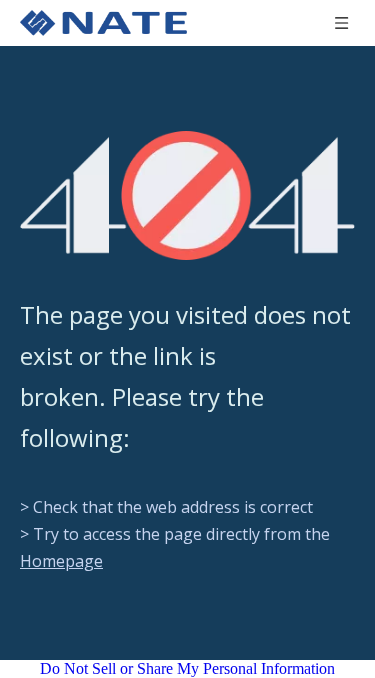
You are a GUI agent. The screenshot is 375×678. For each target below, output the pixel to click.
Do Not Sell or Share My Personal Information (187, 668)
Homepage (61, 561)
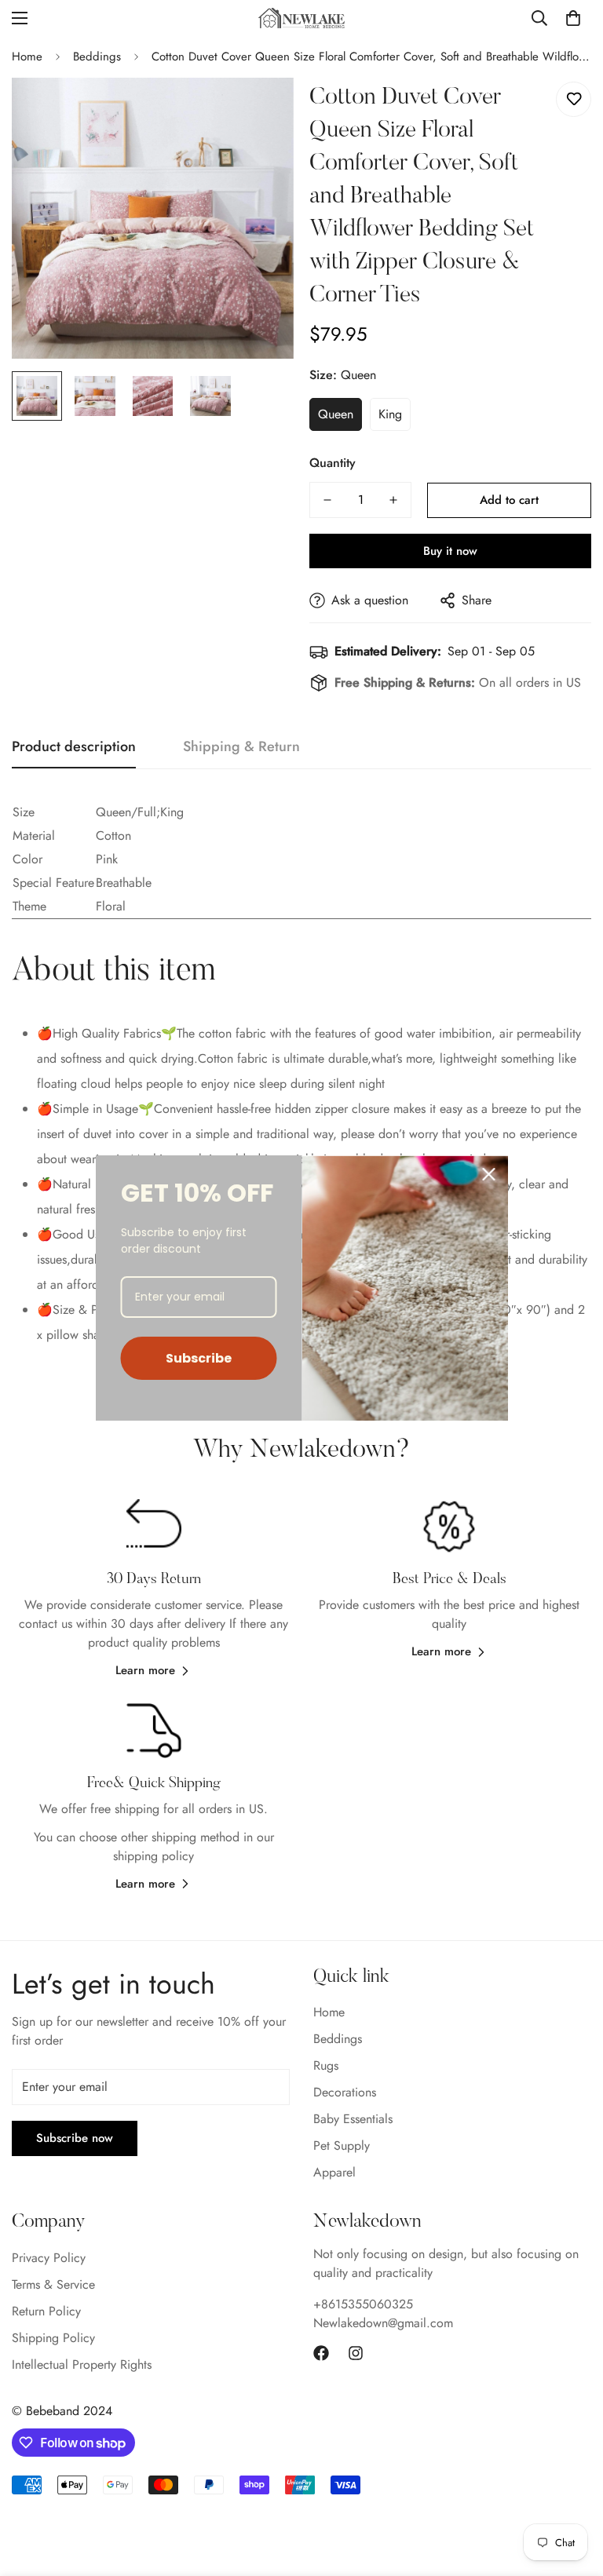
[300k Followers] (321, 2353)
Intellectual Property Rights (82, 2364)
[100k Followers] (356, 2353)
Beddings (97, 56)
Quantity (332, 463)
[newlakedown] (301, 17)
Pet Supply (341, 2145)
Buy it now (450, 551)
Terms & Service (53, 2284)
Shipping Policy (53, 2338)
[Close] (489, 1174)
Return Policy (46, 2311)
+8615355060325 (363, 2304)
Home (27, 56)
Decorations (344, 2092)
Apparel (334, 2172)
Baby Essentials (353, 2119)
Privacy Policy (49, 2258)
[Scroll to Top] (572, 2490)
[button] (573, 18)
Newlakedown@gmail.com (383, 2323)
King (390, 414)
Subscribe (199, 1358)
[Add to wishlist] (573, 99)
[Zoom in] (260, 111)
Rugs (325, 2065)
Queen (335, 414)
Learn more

-------------------------

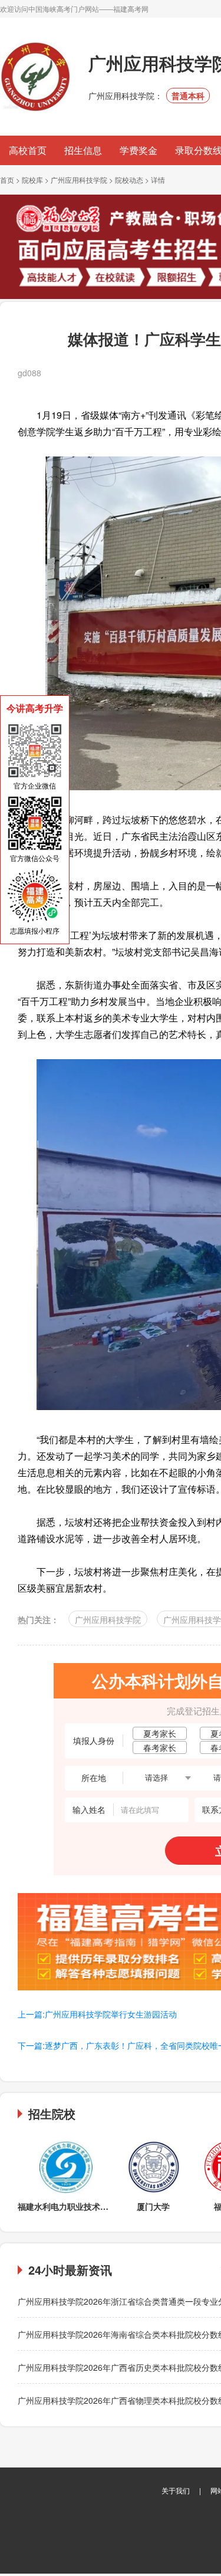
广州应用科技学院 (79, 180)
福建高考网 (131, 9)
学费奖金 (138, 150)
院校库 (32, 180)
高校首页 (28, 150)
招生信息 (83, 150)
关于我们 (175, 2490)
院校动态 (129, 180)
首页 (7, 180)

-------------------------

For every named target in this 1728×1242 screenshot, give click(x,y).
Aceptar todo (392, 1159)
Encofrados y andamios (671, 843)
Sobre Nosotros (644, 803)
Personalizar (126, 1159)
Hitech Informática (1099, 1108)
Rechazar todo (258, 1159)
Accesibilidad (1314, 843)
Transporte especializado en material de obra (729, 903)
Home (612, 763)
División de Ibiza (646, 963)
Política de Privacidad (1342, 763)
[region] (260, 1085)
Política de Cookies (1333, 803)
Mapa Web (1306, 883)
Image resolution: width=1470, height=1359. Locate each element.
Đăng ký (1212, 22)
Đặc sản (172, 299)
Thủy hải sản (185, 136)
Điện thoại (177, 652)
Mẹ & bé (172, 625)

-------------------------

### EXERCISE BRIEF
Once you find the line with "Transporte especializado en" above, print it and every line after it up to and including the line with "Mẹ & bé (172, 625)", exactly as written and nothing else.

### TASK SOLUTION
Transporte especializado en material de obra (729, 903)
Home (612, 763)
División de Ibiza (646, 963)
Política de Privacidad (1342, 763)
[region] (260, 1085)
Política de Cookies (1333, 803)
Mapa Web (1306, 883)
Image resolution: width=1470, height=1359. Locate each element.
Đăng ký (1212, 22)
Đặc sản (172, 299)
Thủy hải sản (185, 136)
Điện thoại (177, 652)
Mẹ & bé (172, 625)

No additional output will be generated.